Compare home loan costs when doing mortgage shopping and you could potentially save thousands of dollars
By: Hitesh Khan/
Shopping around for a home loan or mortgage will help you get the best financing deal. A mortgage — whether it’s a home purchase, a refinancing, or a home equity loan — is a product, just like a car, so the price and terms may be negotiable. You’ll want to compare all the costs involved in obtaining a mortgage. Shopping, comparing, and negotiating may save you thousands of dollars.
Obtain Information from Several Lenders to Compare Home Loan Costs
Home loans are available from several types of lenders — non-bank financial institutions, commercial banks, mortgage companies, and credit cooperatives. Different lenders may quote you different prices, so you should contact several lenders and compare home loan costs to make sure you’re getting the best price.
You can also get a home loan through a mortgage broker. Brokers arrange transactions rather than lending money directly; in other words, they find a lender for you. A broker’s access to several lenders can mean a wider selection of loan products and terms from which you can choose. Brokers will generally contact several lenders regarding your application, but they are not obligated to find the best deal for you unless they have contracted with you to act as your agent.
Whether you are dealing with a lender or a broker may not always be clear. Some financial institutions operate as both lenders and brokers. And most brokers’ advertisements do not use the word “broker.” Therefore, be sure to ask whether a broker is involved. This information is important because brokers are usually paid a fee for their services that may be separate from and in addition to the lender’s origination or other fees. You should ask each broker you work with how he or she will be compensated so that you can compare the different fees. Be prepared to negotiate with the brokers as well as the lenders.
Obtain All Important Cost Information
Be sure to get information about mortgages from several lenders or brokers. Know how much of a down payment you can afford, and find out all the costs involved in the loan. Knowing just the amount of the monthly payment or the interest rate is not enough. Ask for information about the same loan amount, loan term, and type of loan so that you can compare the information. The following information is important to get from each lender and broker:
- Ask each lender and broker for a list of its current mortgage interest rates and whether the rates being quoted are the lowest for that day or week.
- Ask whether the rate is fixed or adjustable. Keep in mind that when interest rates for adjustable-rate mortgages go up, generally so do the monthly payments.

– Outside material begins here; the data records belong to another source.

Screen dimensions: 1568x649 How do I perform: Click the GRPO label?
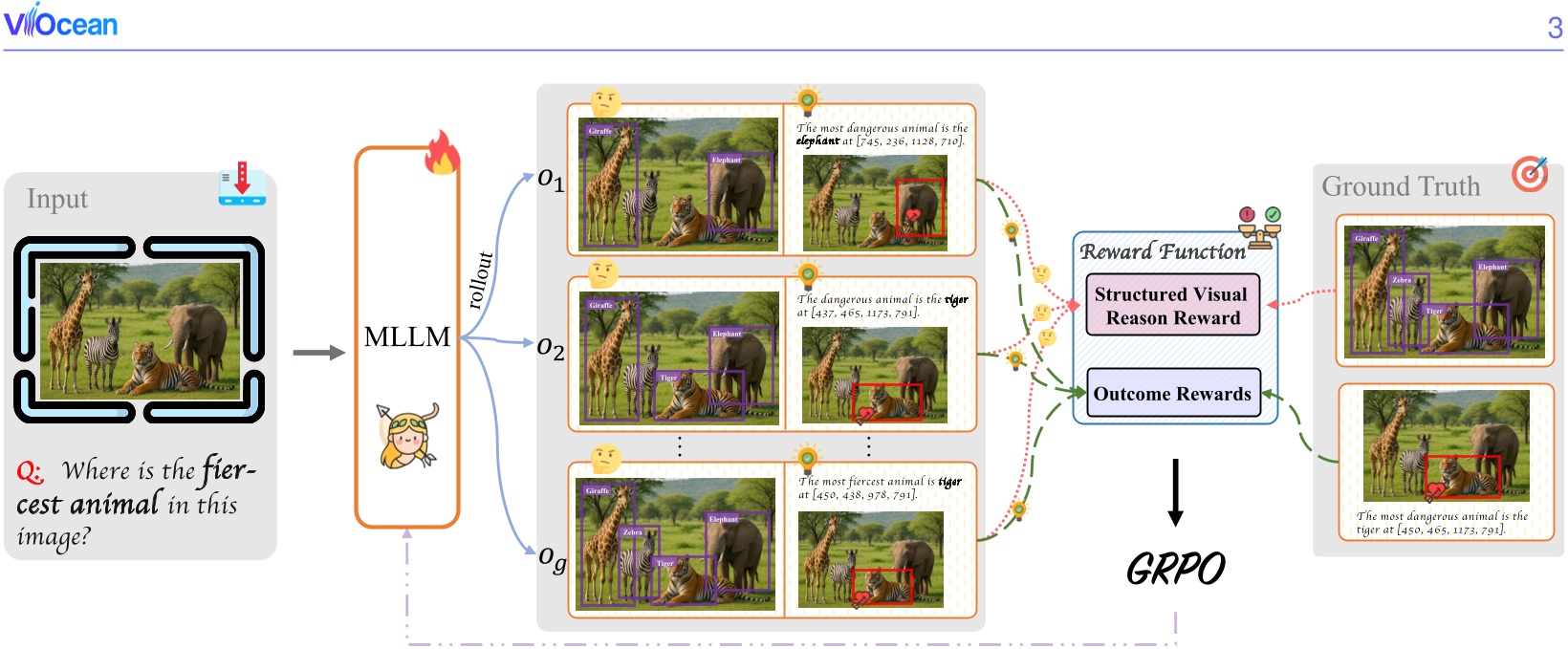tap(1175, 570)
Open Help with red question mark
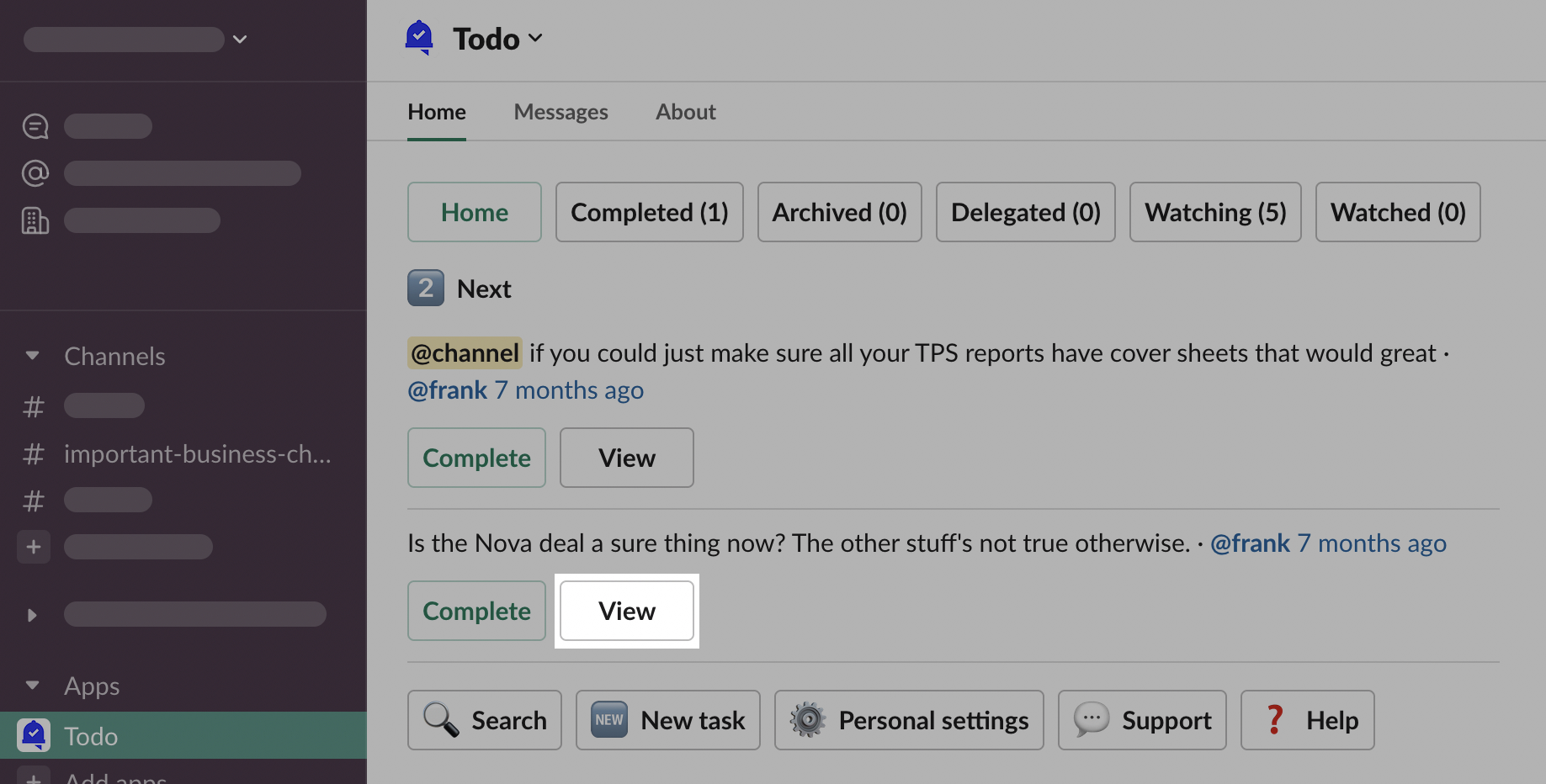This screenshot has width=1546, height=784. (x=1307, y=720)

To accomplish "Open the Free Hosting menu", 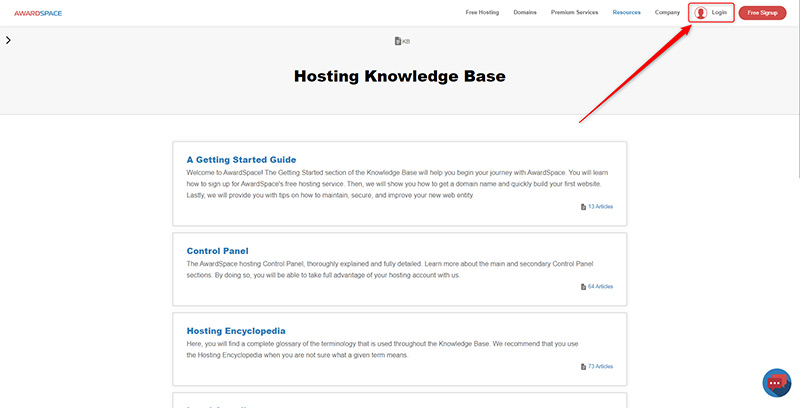I will [482, 13].
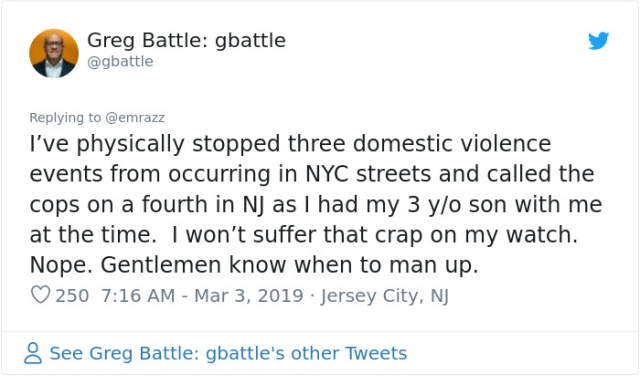The image size is (640, 376).
Task: Click the Replying to label
Action: pyautogui.click(x=65, y=118)
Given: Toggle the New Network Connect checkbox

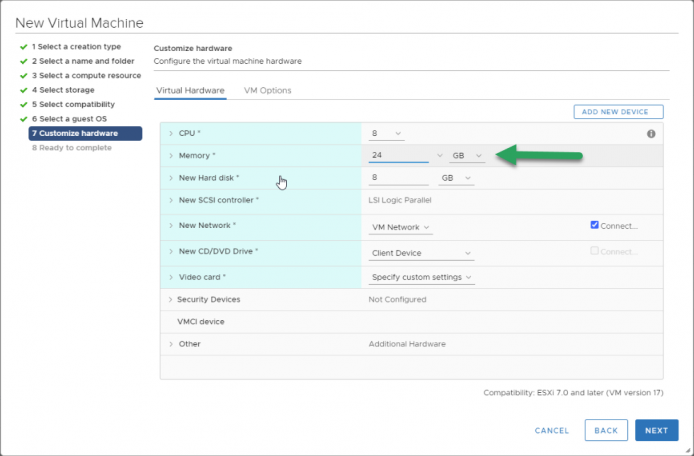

- If the rate quoted is for an adjustable-rate mortgage, ask how your rate and loan payment will vary, including whether your loan payment will be reduced when rates go down.
- Ask about the loan’s annual percentage rate (APR). The APR takes into account not only the interest rate but also points, broker fees, and certain other credit charges that you may be required to pay, expressed as a yearly rate.
A home loan often involves many fees, such as loan origination or underwriting fees, broker fees, and settlement (or closing costs). Every lender or broker should be able to give you an estimate of its fees. Many of these fees are negotiable. Some fees are paid when you apply for a loan (such as application and appraisal fees), and others are paid at closing. In some cases, you can borrow the money needed to pay these fees, but doing so will increase your loan amount and total costs. “No cost” loans are sometimes available, but they usually involve higher rates.
- Ask what each fee includes. Several items may be lumped into one fee.
- Ask for an explanation of any fee you do not understand. Some common fees associated with a home loan closing are listed on the Mortgage Shopping Worksheet.
Down Payments and Private Mortgage Insurance
Most lenders require at least 20 per cent of the home’s purchase price as a down payment. Most lenders usually require the homebuyer to purchase private mortgage insurance (PMI) to protect the lender in case the homebuyer fails to pay.
- Ask about the lender’s requirements for a down payment, including what you need to do to verify that funds for your down payment are available.
- Ask your lender about special programs it may offer.
If PMI is required for your loan
- Ask what the total cost of the insurance will be.
- Ask how much your monthly payment will be when the PMI premium is included.
Compare Home Loan Costs and Obtain the Best Deal That You Can
Once you compare home loan costs and know what each lender has to offer, negotiate the best deal that you can. On any given day, lenders and brokers may offer different prices for the same loan terms to different consumers, even if those consumers have the same loan qualifications.
Have the lender or broker write down all the costs associated with the loan. Then ask if the lender or broker will waive or reduce one or more of its fees or agree to a lower rate or fewer points. You’ll want to make sure that the lender or broker is not agreeing to lower one fee while raising another or to lower the rate while raising points. There’s no harm in asking lenders or brokers if they can give better terms than the original ones they quoted or than those you have found elsewhere.
Once you are satisfied with the terms you have negotiated, you may want to obtain a written lock-in from the lender or broker. The lock-in should include the rate that you have agreed upon, the period the lock-in lasts, and the number of points to be paid. A fee may be charged for locking in the loan rate. This fee may be refundable at closing. Lock-ins can protect you from rate increases while your loan is being processed; if rates fall, however, you could end up with a less-favorable rate. If that happens, try to negotiate a compromise with the lender or broker.